Memo Magazine, 256 pages, 16 x 25 cm

Lucina Lane Aperiatur terra (2017) Photo: Christo Crocker

One detail, an oversized and plastic looking gold coin that Lane has placed on the floor of the cupboard’s gallery interior, hints at the slyly commercial aspirations of the show. Emergent tropes such as these suggest a reflection upon the current post-Fordist conditions for a new kind of labour. It is one where agency is supposedly invested with the individual, who is meant to negotiate their own deal in the market. The mobile and compact gallery—about big enough to accommodate a single human body—also allows the fleeting and transitory nature of the exhibition to be captured by the flow of images that help raise the cultural capital needed for the work’s successful exhibition. In this way, there is a sense of ambition invested in the near future, akin to building up your CV for an assault on the job market.

Calum Lockey’s text for the show further suggests this struggle for artists to be both pro-active and reticent about the staging of their work as unpaid labour. A complex mix of cynicism and refusal works alongside the drive to achieve some kind of declarative artistic status. The invitation to write on Lane’s show and the fact that he was the previous artist to exhibit at White Cuberd suggests the hermetic closeness of the community within which the gallery operates. Its links to another artist-run space, Punk Café in Brunswick, which furnished the floor of the cupboard, sets up a network for a group of highly motivated yet apparently anti-aspirational artists currently practising in Melbourne.

Another gallery to be opened by Segbedzi and Lockey in the near future also promises to continue the often passive-aggressive competition within the group, constantly sniping each other online, mostly on Instagram, all in order to negotiate an acceptable platform within the limited scope of the Melbourne art world. In a city with relatively few opportunities for artists who aren’t content simply to sell their work, these initiatives also exhibit a strange exuberance and often challenging array of modes, which Range pinpoints with effortless precision.

Ironically, painting has become a mode of practice that perhaps now mimics the demand for flexibility in the visual arts, its endless exhaustion brought to the point where it couldn’t possibly pose any threat to the status quo.

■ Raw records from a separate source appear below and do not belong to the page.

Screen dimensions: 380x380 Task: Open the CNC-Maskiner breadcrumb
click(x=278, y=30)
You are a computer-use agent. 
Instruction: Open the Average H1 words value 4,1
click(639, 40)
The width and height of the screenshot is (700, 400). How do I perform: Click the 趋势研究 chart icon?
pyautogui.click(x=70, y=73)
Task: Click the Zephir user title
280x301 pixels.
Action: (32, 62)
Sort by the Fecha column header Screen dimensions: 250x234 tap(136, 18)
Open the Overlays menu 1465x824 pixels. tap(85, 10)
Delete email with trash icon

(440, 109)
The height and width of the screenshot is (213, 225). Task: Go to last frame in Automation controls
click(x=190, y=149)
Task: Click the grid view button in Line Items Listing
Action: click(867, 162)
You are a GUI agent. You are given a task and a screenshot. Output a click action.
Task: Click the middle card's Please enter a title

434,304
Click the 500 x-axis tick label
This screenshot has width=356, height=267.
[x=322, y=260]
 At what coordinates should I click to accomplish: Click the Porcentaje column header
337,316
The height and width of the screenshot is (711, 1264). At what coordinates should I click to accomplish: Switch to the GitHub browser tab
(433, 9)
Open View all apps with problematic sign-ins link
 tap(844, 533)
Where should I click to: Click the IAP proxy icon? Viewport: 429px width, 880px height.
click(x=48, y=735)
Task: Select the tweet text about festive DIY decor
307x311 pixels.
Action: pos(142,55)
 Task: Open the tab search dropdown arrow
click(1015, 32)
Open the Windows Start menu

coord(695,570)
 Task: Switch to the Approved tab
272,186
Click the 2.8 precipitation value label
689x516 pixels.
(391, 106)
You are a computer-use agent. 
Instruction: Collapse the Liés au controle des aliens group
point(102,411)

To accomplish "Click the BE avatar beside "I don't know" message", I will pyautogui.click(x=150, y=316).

But this is not quite right, for in many ways this also affords painting’s reinvestment as the most challenging artist position from which to work today. Lockey seemingly alludes to this in his text: ‘A broken maze is potent with intent, so is the work being reloaded with intent after a couple of decades of a thorough emptying?’

I can’t help but think of Kim Gordon chanting ‘You’re it’ at the beginning of Sonic Youth’s record Daydream Nation, which I realise was released years before Lane was even born. In the weary voice of middle adulthood recalling a children’s game, before the mode was adopted for celebrity culture in the 1980s, Gordon’s status as an artworld icon who found alternative fame feeds into the resurgence of aestheticised outsider posturing, where one eventually arrives at the centre of the conversation just as intended.

The practice of criticism, as many have been at pains to point out, has entered a problematic phase in recent years, whereby it cannot seem to articulate a position by which to distinguish itself from the empty re-production and proliferation of the artworld’s discursive networks. This could be a legacy of institutional critique, which at the same time established criticism as an institution within the purview of art as industry. Responses by Lane and other local and international artists so far seem to be to continue to look to the past for inspiration, to the under-examined parts of the narratives of modern art, the moments where it is the artist who survives the vicissitudes of the artwork, rendering the activity of producing work as a residue of the full-time job of performing and re-forming an artistic identity.